The Attention. Every child needs one-on-one conversations with an adult as often as possible. Adolescents, by nature of their age, struggle with identity, fairness, stress, and a slew of other issues that contribute to all kinds of problems. The National Center on Addiction and Substance Abuse (CASA) at Columbia University. reports that “9 out of 10 Americans who meet the medical criteria for addiction started smoking, drinking, or using other drugs before age 18.” This is not surprising since according to this study, “75% of all high school students have used addictive substances, including tobacco, alcohol, marijuana, or cocaine.”
I know there are many reasons for teenagers to partake in these substances. I also know that many students think that adults do not care, or will not notice, if they are in class, participating in class, or lucid in class. One way to show our adolescent students that we care is to talk with them.

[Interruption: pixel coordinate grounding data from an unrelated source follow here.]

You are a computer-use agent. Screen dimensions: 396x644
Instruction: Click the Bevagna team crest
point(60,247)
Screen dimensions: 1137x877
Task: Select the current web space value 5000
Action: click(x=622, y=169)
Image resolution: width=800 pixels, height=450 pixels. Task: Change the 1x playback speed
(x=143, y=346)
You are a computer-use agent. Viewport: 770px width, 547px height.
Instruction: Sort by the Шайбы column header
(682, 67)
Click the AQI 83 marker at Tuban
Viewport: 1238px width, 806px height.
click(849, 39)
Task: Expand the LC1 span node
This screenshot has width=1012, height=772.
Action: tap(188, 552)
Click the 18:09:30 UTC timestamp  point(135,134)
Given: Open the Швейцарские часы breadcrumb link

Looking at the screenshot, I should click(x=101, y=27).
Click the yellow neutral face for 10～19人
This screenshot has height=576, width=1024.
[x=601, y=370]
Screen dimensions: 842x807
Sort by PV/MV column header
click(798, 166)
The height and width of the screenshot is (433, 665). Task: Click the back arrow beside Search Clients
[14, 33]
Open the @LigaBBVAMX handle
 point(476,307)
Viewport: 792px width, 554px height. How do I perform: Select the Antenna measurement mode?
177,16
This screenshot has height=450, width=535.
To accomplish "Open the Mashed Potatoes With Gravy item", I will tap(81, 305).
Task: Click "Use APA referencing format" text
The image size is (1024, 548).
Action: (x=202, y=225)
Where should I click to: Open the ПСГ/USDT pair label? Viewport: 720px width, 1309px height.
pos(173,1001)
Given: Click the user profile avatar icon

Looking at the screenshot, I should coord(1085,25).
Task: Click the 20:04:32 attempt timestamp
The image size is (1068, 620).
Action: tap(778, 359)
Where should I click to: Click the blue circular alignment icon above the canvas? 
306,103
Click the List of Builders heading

And face-to-face conversations about books and reading is a pretty safe way to do so, not to mention that we model authentic conversations about reading when we do.
Try questions like:
- How’s it going? (Thanks, Carl Anderson)
- Why did you choose this book?
- Do you know anyone else who has read this book? What’d she think?
- How’d you find the time to read this week?
- What’s standing in the way of your reading time?
The Relationship. Once students know they can trust us, they will tell us things about their lives, their struggles, and their hopes beyond high school. According to the Zur Institute, teen internet and video game addictions, violence in the media, online bullying, and violence in the home top the charts as some of the major influencers of teen behavior. On the Zur website, there’s a section titled “What You Can Do.” We find language that mirrors the words and phrases that lead to the most effective reading conferences, like “learn what [it] means to your children by talking with them about it,” and “be genuinely curious about what draws them to [whatever it is],” and “discuss balance,” and “keep the conversation active.”
We hear so much talk in education circles about engagement. Engagement comes as a result of relationships. When we talk to our students about their lives and the things that matter to them, and we help them see that somewhere in some book a character has experienced similar situations, conflicts, and heartaches, we show our students that literature is a living breathing source of hope. ThisPsychology Today post explains it clearly: “Books are friends we can choose without restriction,” believed John Ruskin, an English art critic of the 19 Century who influenced Marcel Proust “who developed the idea of a novel that was not just a friend, but a friend who enables us to become intimate both with other minds and with our own.” Proust called readers of his own work “a sort of magnifying glass … by which I could give them the means to read within themselves.”